KKBJ-FM
- Bemidji, Minnesota; United States;
- Frequency: 103.7 MHz
- Branding: Mix 103.7

Programming
- Format: Commercial; Top 40 (CHR)
- Affiliations: Fox News Radio Premiere Networks Westwood One

Ownership
- Owner: RP Broadcasting
- Sister stations: KKBJ, WBJI, WMIS-FM

History
- Call sign meaning: BemidJi

Technical information
- Licensing authority: FCC
- Class: C1
- ERP: 100,000 Watts
- HAAT: 146 meters

Links
- Public license information: Public file; LMS;
- Webcast: Listen Live!
- Website: https://www.kkbj.com/

= KKBJ-FM =

KKBJ-FM (103.7 FM), known on-air as "Mix 103.7", is a radio station based in Bemidji, Minnesota, that airs a Top 40 (CHR) format.

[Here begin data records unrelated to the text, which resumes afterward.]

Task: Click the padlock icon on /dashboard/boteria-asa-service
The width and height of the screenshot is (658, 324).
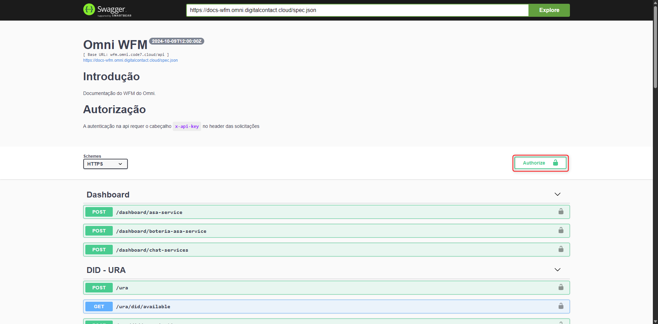Action: [x=561, y=230]
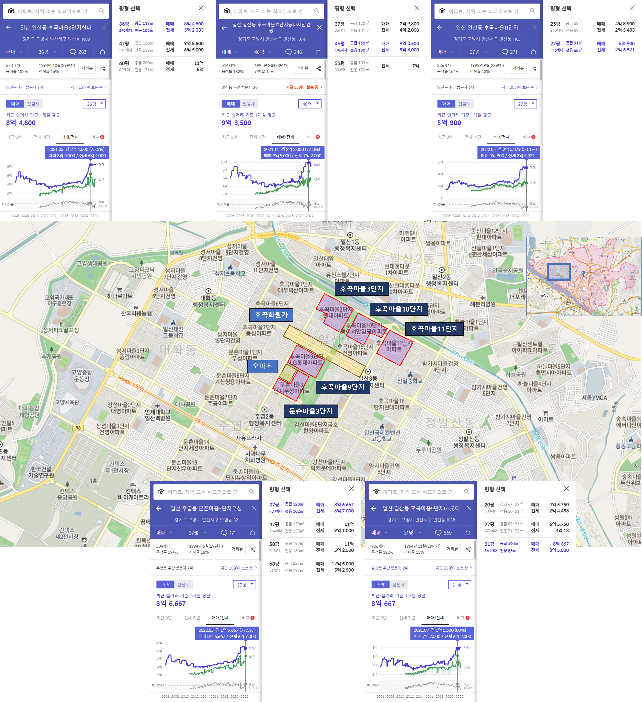Select 매매 toggle in 후곡마을9단지LG롯데 panel
The width and height of the screenshot is (642, 702).
(x=380, y=585)
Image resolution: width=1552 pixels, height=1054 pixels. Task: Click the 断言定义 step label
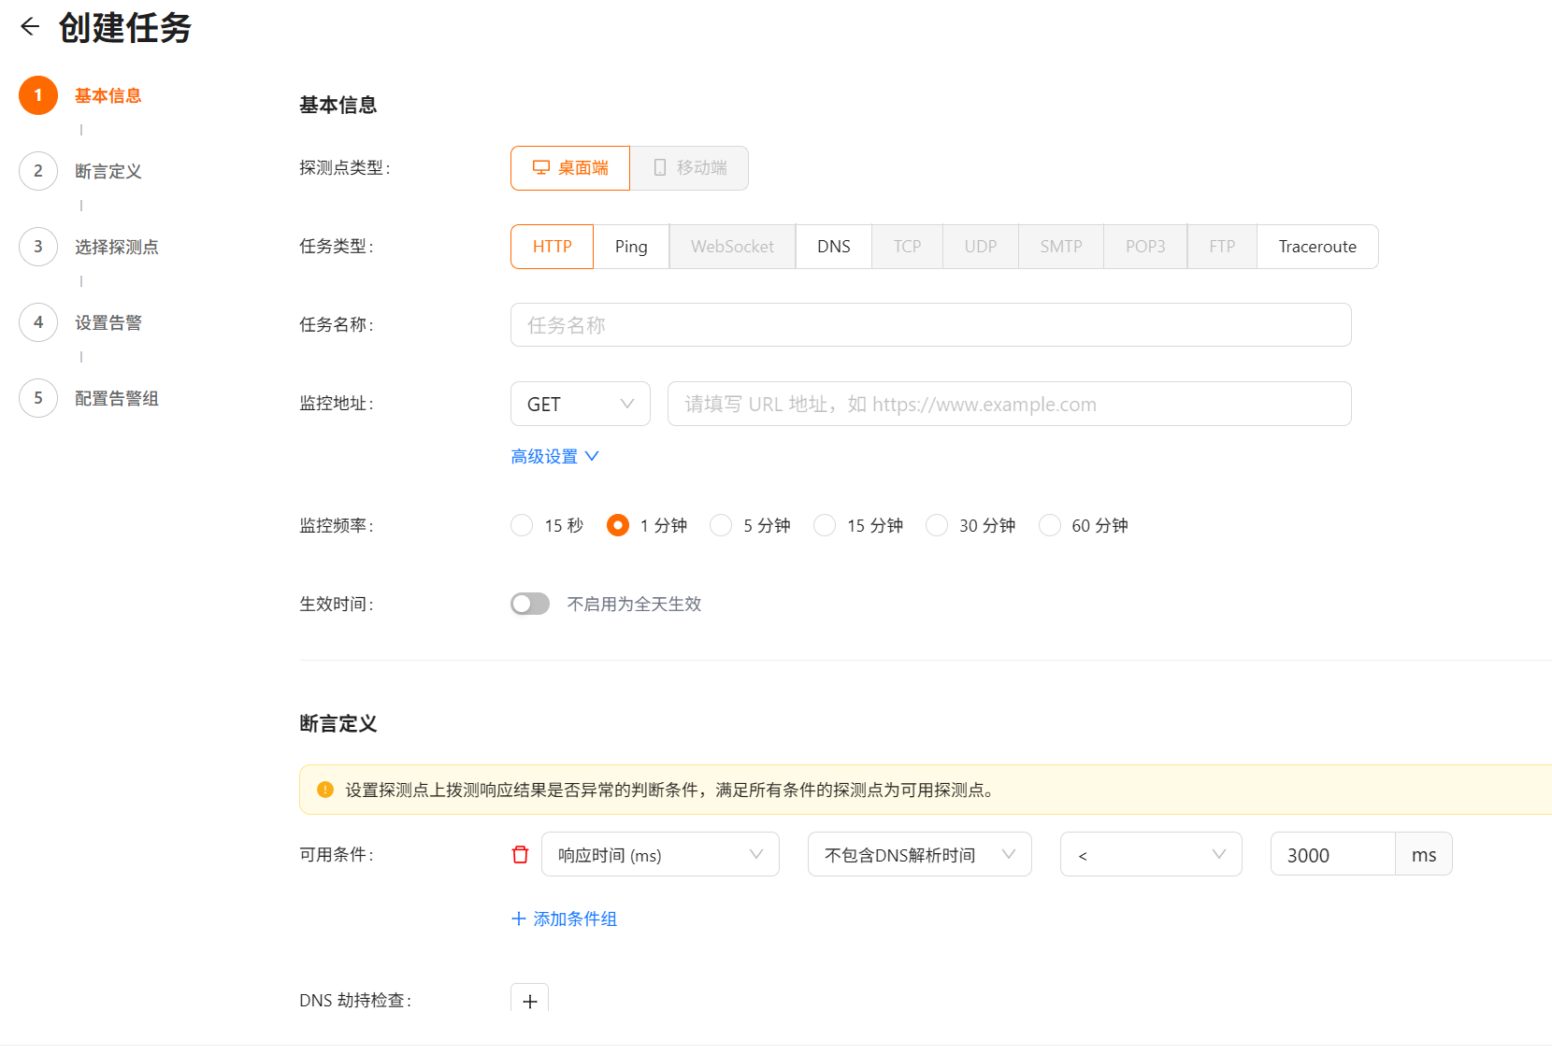pyautogui.click(x=108, y=171)
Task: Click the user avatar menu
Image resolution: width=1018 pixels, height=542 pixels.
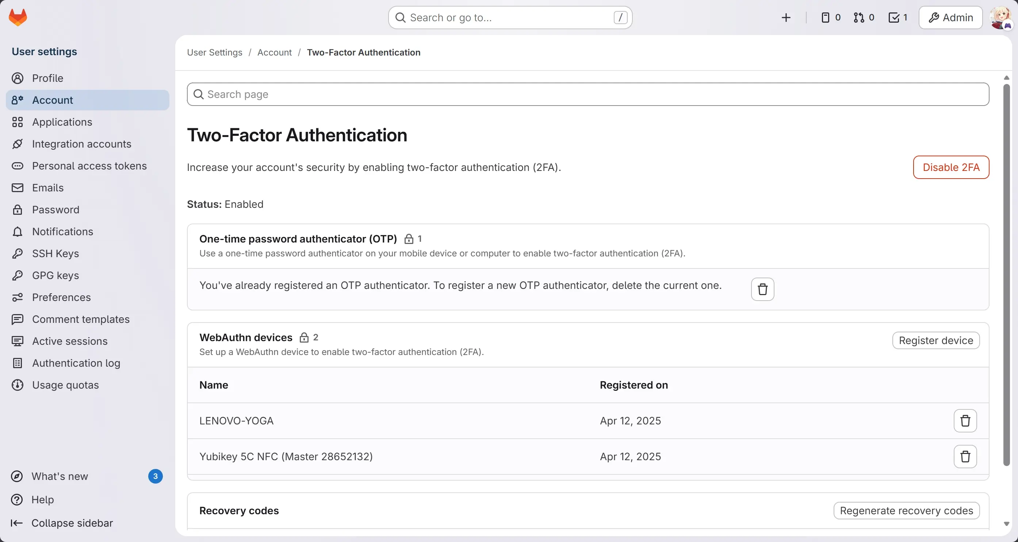Action: coord(1000,17)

The station previously had a Top 40 (CHR) format as B-103, "Today's Best Music" and flipped to adult contemporary as Mix 103.7 in 1994, after being sold to RP Broadcasting. The station switched to hot adult contemporary format a few years later. In recent years, the station began evolving to a Top 40 (CHR). The station plays the Daily Download with Carson Daly every Saturday morning and Backtrax USA and the American Top 40 with Ryan Seacrest every Sunday.